Have you ever walked into a bar that feels like the exact opposite of the Cheers theme song? A cheerless hellhole where you don't want to know anyone's name, and you just regret you came? Maybe it made you want to drink just so the establishment becomes attractive to your booze-confused eyes? The reality series Bar Rescue taps into that feeling and cranks it up to 11... thousand.

A show that might be best described as "alcoholic schadenfreude," the Bar Rescue invites viewers to see awfulness that not even the strongest prescription beer goggles can distort. Armed with withering criticisms and enough screaming to make Al Pacino wince, host Jon Taffer is tasked with being the saving grace of the graceless — places plagued by vermin, moldy ice, and fruit-fly-filled bottles, unconscionable filth, and dangerously undercooked food, per the Paramount Network. Places dumb enough to dub themselves Fatballs, according to Bar Rescue Updates. Places that clearly have no business being in business.

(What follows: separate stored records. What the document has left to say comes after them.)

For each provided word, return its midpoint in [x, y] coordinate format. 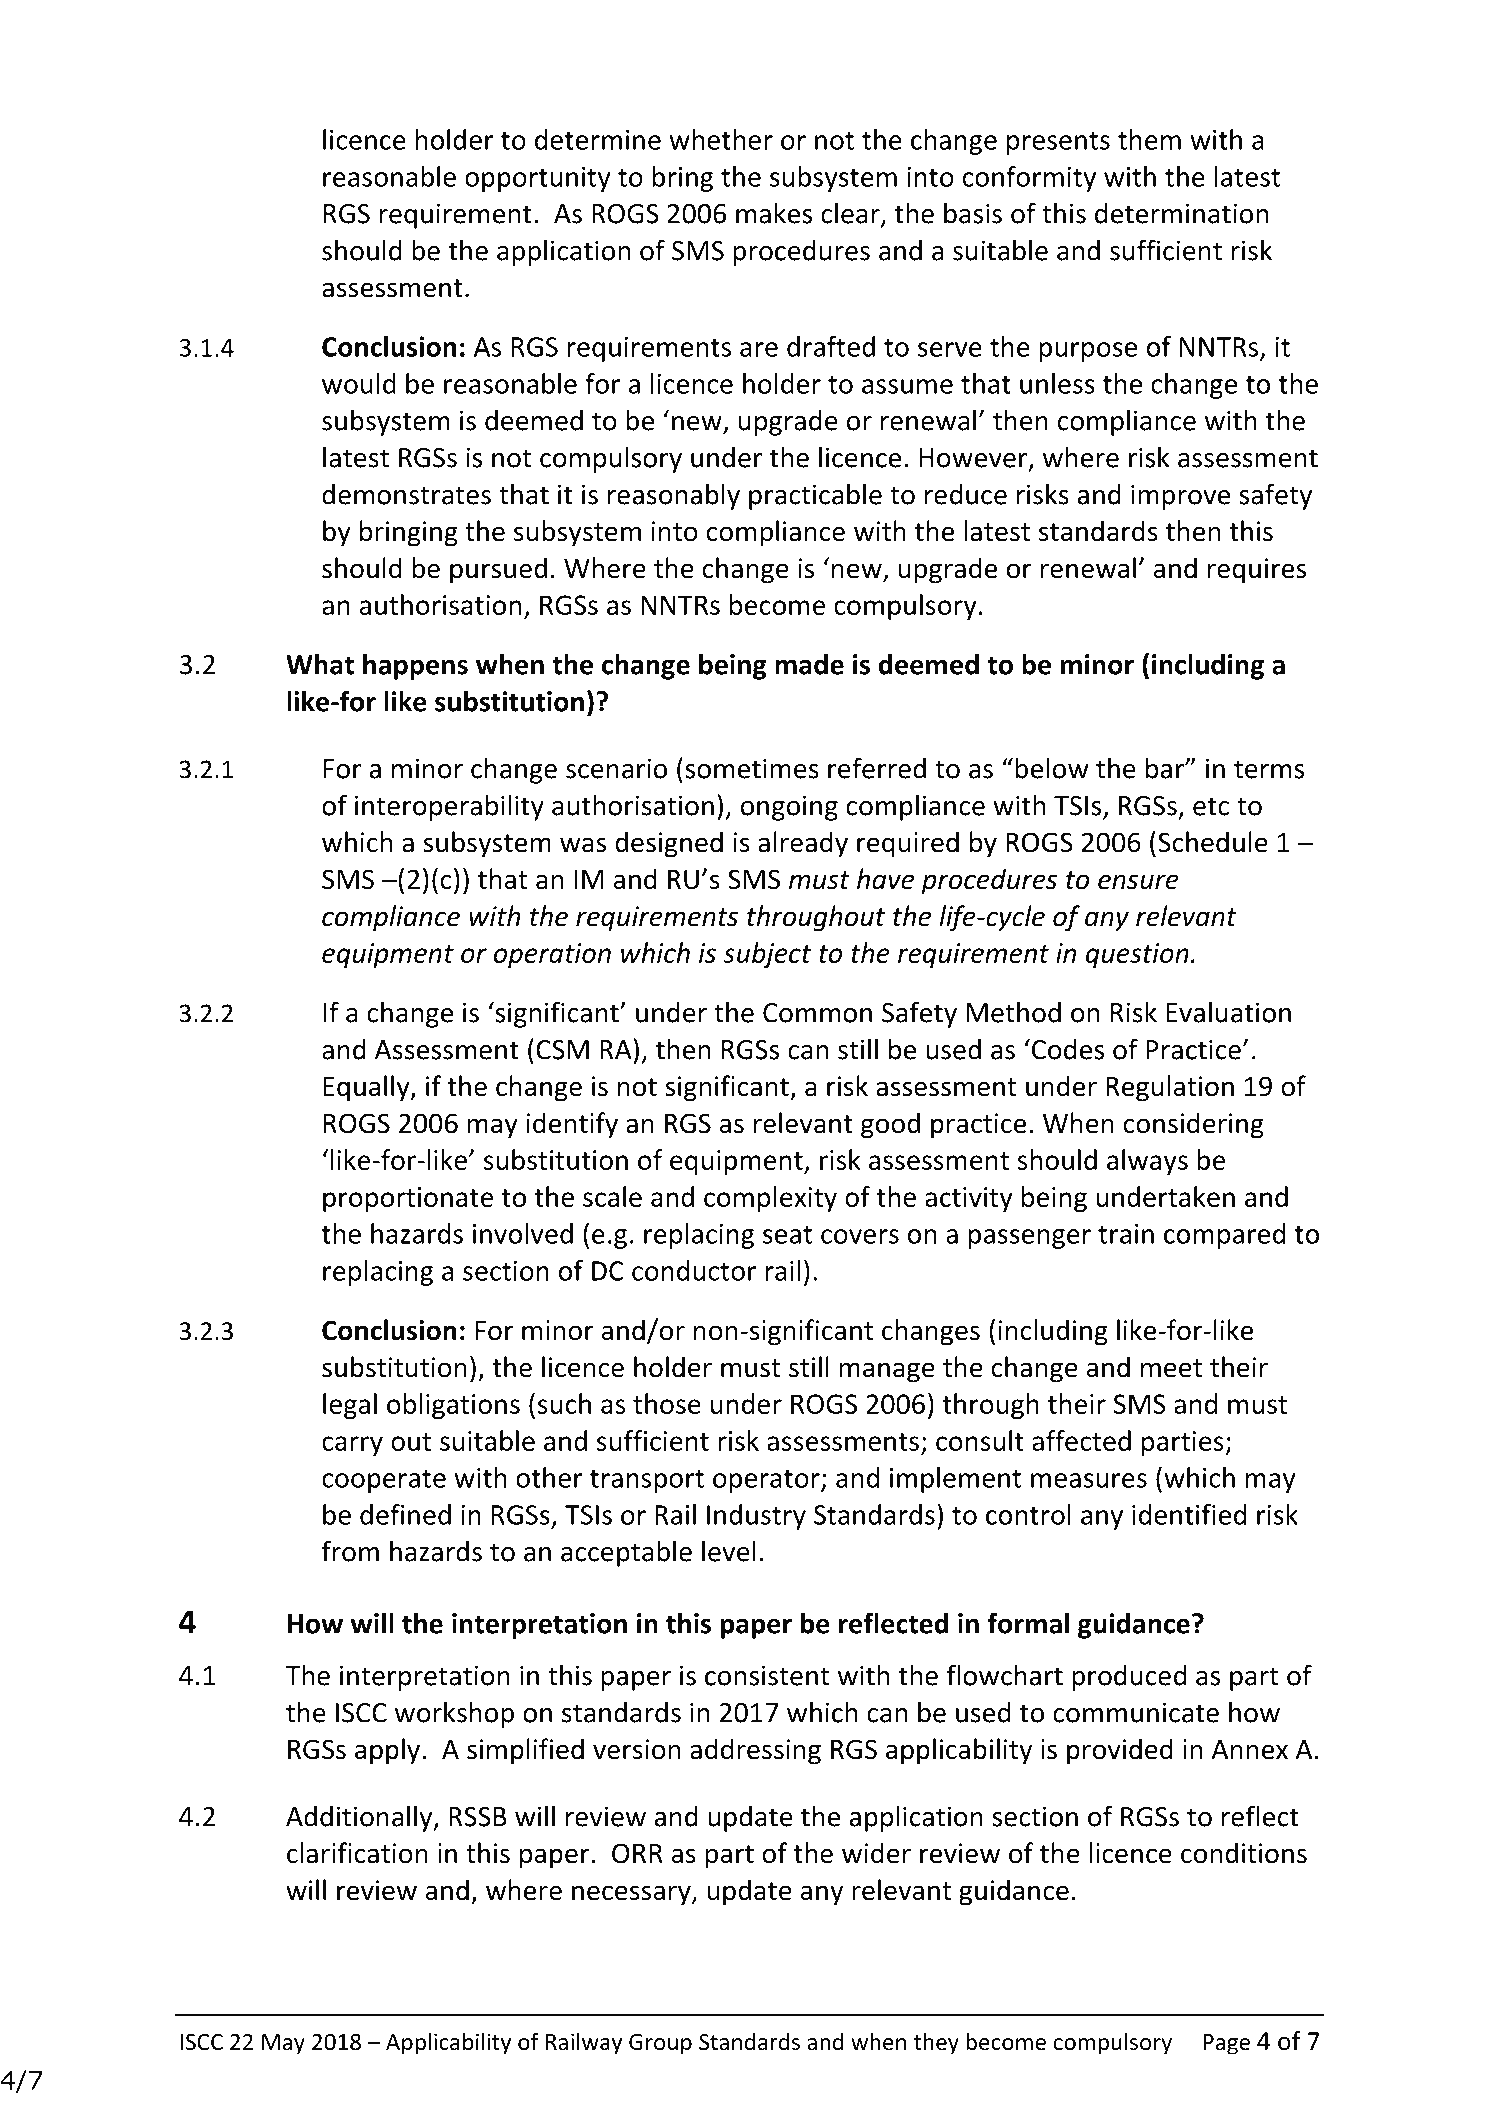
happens [415, 666]
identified [1189, 1514]
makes [774, 213]
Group [660, 2044]
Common [817, 1013]
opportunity [538, 179]
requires [1257, 571]
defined [405, 1514]
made [809, 664]
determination [1181, 213]
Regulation [1170, 1088]
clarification [357, 1853]
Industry [756, 1517]
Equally [367, 1088]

How long does it take to film the rescue mission that gets distilled into a single episode?

Rescuing a weak bar in under a week

Trying to save a bar from itself seems like a herculean task, especially when that bar is basically the business equivalent of a Darwin Award winner. Bar Rescue recruits experts to help employees unlearn staggeringly bad habits and acquire skills they need to reverse their bar's slow-motion implosion. That's got to take months or at least weeks of filming, right? Wrong.

"We shoot for five days," Jon Taffer explained during a 2015 Q&A. The first day is dedicated to observing the bar from afar and comparing it to the local competition. The second day is "the most brutal." Brutal for the bar owner, that is. Taffer basically uses that day to say how much the bar sucks, grinding whatever sense of self esteem an owner might have had into a fine powder that gets vacuumed up — possibly by all the bar's sucking — and tossed in the garbage. Days 3 and 4 are when the experts take the reins. And the last day is when everything comes together for "the big reveal."

That's not a long time to save a sinking ship, and Screen Rant wrote in June 2020 that a little more than half the establishments (74 out of 166) have gone under so far. Considering that they couldn't clear even the lowest bar of acceptability to begin with (if the show is to be taken at face value), saving even half these disasters is a minor miracle.